§ **Page excerpt**:
+ + + + +

This supersedes #15.

Sometimes the SSH server is slow to exit so the tempdir cleanup manages
to see its socket file before the server deletes it, and then fails when
trying to unlink it since it is already gone.

Wait for the SSH server to exit to avoid the issue. And do not trust it
to exit on SIGTERM to avoid getting stuck waiting indefinitely.

For instance, running the testsuite on Debian Buster I frequently get
this traceback:

      def test_refs(self, source_repo, dest_repo, sshd, ssh_options,
                    tmp_files_path, capfd):
          random_commit(source_repo, tmp_files_path, 'test1')
          random_commit(source_repo, tmp_files_path, 'test2')

+ + + + +

(Item-finding records)
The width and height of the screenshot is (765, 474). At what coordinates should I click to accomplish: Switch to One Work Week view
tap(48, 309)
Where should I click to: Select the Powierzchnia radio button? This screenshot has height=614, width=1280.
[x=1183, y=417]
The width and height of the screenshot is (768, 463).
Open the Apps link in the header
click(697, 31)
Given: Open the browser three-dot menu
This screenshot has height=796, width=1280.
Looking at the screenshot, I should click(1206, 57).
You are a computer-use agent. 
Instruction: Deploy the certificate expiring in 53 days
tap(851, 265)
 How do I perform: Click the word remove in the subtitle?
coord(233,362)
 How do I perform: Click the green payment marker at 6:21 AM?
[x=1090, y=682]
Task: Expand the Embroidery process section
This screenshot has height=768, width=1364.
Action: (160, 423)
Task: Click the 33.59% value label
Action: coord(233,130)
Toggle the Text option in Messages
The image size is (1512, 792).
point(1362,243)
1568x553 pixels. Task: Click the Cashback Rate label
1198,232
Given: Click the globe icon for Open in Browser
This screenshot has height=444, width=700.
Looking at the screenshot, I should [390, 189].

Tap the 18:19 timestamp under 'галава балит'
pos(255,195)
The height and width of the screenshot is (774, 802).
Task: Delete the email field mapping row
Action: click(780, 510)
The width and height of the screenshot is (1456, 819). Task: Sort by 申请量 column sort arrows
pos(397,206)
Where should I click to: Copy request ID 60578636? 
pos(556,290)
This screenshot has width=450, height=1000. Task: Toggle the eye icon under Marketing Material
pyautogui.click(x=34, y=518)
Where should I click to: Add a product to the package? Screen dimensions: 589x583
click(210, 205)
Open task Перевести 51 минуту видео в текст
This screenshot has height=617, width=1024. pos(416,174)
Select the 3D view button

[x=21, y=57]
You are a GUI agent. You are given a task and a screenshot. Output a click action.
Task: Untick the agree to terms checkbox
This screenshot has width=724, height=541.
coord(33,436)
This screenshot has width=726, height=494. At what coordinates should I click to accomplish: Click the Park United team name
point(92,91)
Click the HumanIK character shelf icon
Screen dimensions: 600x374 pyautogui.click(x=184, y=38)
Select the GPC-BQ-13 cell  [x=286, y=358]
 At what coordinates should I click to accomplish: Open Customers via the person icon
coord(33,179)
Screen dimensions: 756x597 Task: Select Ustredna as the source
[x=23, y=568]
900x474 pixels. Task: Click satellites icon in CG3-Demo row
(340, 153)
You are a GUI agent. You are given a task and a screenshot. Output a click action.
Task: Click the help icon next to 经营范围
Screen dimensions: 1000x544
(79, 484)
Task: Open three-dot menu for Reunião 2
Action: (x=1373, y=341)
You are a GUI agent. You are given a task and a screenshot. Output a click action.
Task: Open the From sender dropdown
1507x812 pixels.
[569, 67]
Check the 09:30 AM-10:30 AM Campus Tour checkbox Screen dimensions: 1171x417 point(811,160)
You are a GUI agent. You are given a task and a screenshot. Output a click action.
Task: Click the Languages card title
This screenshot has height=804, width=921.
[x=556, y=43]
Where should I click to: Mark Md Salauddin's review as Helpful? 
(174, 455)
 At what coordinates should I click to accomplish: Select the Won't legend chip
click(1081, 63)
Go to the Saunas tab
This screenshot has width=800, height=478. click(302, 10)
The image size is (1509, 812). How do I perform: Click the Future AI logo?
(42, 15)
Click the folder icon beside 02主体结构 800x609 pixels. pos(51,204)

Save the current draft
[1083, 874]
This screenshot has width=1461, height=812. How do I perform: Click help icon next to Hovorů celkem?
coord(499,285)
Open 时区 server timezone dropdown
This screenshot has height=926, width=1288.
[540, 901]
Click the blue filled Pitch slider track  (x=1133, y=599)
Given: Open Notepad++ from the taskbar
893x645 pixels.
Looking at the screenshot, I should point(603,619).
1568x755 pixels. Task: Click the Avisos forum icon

+ + + + +

§ **What this exercise asks**:
(1) In the text on SSH tempdir cleanup, why does the change wait for the SSH server to exit, and why does it not rely on SIGTERM to make the server exit?
(2) Write the next part of the text on SSH tempdir cleanup, picking up after its last line.
The data above is separate material from the text on SSH tempdir cleanup.

§ **Results of the tasks**:
(1) The SSH server is sometimes slow to exit, so the tempdir cleanup can see the server's socket file before the server deletes it. The cleanup then fails when it tries to unlink the file, because the file is already gone. The change does not trust the server to exit on SIGTERM so that it does not get stuck waiting indefinitely.

(2)
          self.push_refs(source_repo, dest_repo, sshd, ssh_options, capfd,
                         refs=['test1'])
          self.push_refs(source_repo, dest_repo, sshd, ssh_options, capfd,
    >                    refs=['test2'])

    tests/test_push.py:263:
    _ _ _ _ _ _ _ _ _ _ _ _ _ _ _ _ _ _ _ _ _ _ _ _ _ _ _ _ _ _ _ _ _ _ _ _ _ _ _ _ _ _ _ _ _ _ _ _ _ _ _ _ _ _ _ _ _ _ _ _ _ _ _ _ _ _ _ _ _ _ _ _ _ _ _ _ _ _ _ _ _ _ _ _ _ _ _ _ _ _ _ _ _ _ _
    tests/test_push.py:223: in push_refs
        ssh_options=ssh_options, command='dumpenv')
    otpush/push.py:346: in push_refs
        ssh.run(cmd)
    /usr/lib/python3.7/tempfile.py:944: in __exit__
        self.cleanup()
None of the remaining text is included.